In [None]:
import spacy
import pandas as pd
from collections import Counter
import re

# Load spaCy model (you'll need to install: python -m spacy download en_core_web_sm)
try:
    nlp = spacy.load("en_core_web_sm")
except IOError:
    print("Please install the English model: python -m spacy download en_core_web_sm")
    exit()

# Sample Amazon product reviews data
sample_reviews = [
    "I absolutely love my new iPhone 14! Apple has outdone themselves with this product. The camera quality is amazing and the battery life is fantastic.",
    "The Samsung Galaxy S23 is okay but I expected better. The screen is nice but Samsung could improve the software experience.",
    "Terrible experience with this Sony headphones. The sound quality is poor and they broke after just one week. Would not recommend Sony products.",
    "Amazing Nike Air Max sneakers! Nike always delivers quality products. Very comfortable and stylish. Highly recommend!",
    "The Canon EOS R5 camera is professional grade. Canon has created an excellent tool for photographers. Worth every penny!",
    "Disappointed with my new MacBook Pro. Apple used to make better laptops. This one overheats and the keyboard feels cheap.",
    "Love my new AirPods Pro! Apple's noise cancellation technology is incredible. Best purchase I've made this year.",
    "The Dell XPS 13 laptop is decent. Dell has good build quality but the price is a bit high for what you get.",
    "Awful Microsoft Surface tablet. Microsoft needs to improve their hardware quality. Screen flickering issues from day one.",
    "Excellent Amazon Echo Dot! Amazon's Alexa is so helpful. Great value for money and works perfectly with my smart home setup."
]

class AmazonReviewAnalyzer:
    def __init__(self):
        self.nlp = nlp

        # Define positive and negative sentiment words
        self.positive_words = {
            'love', 'amazing', 'excellent', 'fantastic', 'great', 'wonderful',
            'perfect', 'outstanding', 'brilliant', 'awesome', 'incredible',
            'superb', 'remarkable', 'impressive', 'beautiful', 'comfortable',
            'stylish', 'recommend', 'best', 'quality', 'helpful', 'value'
        }

        self.negative_words = {
            'hate', 'terrible', 'awful', 'horrible', 'bad', 'poor', 'worst',
            'disappointing', 'useless', 'broken', 'cheap', 'overpriced',
            'disappointed', 'issues', 'problems', 'flickering', 'overheats',
            'expensive', 'slow', 'laggy', 'defective', 'failed', 'annoying',
            'frustrating', 'waste', 'regret', 'faulty', 'unreliable'
        }

        # Brand patterns for better extraction
        self.brand_patterns = {
            'Apple', 'Samsung', 'Sony', 'Nike', 'Canon', 'Dell',
            'Microsoft', 'Amazon', 'Google', 'LG', 'HP', 'Lenovo',
            'Adidas', 'Puma', 'Nikon', 'Panasonic', 'Bose', 'JBL'
        }

    def extract_entities(self, text):
        """Extract named entities from text with focus on products and brands"""
        doc = self.nlp(text)

        entities = {
            'PERSON': [],
            'ORG': [],  # Organizations (often brands)
            'PRODUCT': [],  # Products
            'BRANDS': [],  # Detected brands
            'MONEY': [],
            'GPE': []  # Geopolitical entities
        }

        # Extract standard spaCy entities
        for ent in doc.ents:
            if ent.label_ in entities:
                entities[ent.label_].append(ent.text.strip())
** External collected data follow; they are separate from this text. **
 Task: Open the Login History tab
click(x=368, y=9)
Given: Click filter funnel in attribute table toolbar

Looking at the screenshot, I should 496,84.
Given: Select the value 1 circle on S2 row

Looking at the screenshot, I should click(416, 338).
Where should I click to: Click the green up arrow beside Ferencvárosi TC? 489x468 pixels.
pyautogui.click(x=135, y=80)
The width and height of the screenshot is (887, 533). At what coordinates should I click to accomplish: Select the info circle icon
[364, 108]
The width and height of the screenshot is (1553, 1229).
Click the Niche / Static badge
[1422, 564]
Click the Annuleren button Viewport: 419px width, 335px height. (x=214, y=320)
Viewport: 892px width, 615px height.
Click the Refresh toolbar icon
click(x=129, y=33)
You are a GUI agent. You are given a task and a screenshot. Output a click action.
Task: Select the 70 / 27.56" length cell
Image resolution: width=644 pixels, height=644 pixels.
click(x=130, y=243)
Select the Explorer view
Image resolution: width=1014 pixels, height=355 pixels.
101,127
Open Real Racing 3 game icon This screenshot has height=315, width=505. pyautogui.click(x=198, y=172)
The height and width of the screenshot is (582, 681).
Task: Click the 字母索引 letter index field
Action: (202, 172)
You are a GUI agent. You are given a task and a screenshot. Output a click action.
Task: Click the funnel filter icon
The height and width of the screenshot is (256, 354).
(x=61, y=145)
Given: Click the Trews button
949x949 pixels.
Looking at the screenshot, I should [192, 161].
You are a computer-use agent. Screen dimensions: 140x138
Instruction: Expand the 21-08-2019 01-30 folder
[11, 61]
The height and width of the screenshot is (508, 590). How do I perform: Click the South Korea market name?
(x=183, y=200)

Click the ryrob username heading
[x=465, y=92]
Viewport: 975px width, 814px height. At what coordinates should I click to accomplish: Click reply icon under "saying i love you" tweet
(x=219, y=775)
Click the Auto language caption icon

        # Custom brand detection (case-insensitive)
        text_lower = text.lower()
        for brand in self.brand_patterns:
            if brand.lower() in text_lower:
                # Avoid duplicates
                if brand not in entities['BRANDS']:
                    entities['BRANDS'].append(brand)

        # Extract potential product names (capitalized phrases)
        product_pattern = r'\b[A-Z][a-zA-Z0-9\s\-]{2,30}\b'
        potential_products = re.findall(product_pattern, text)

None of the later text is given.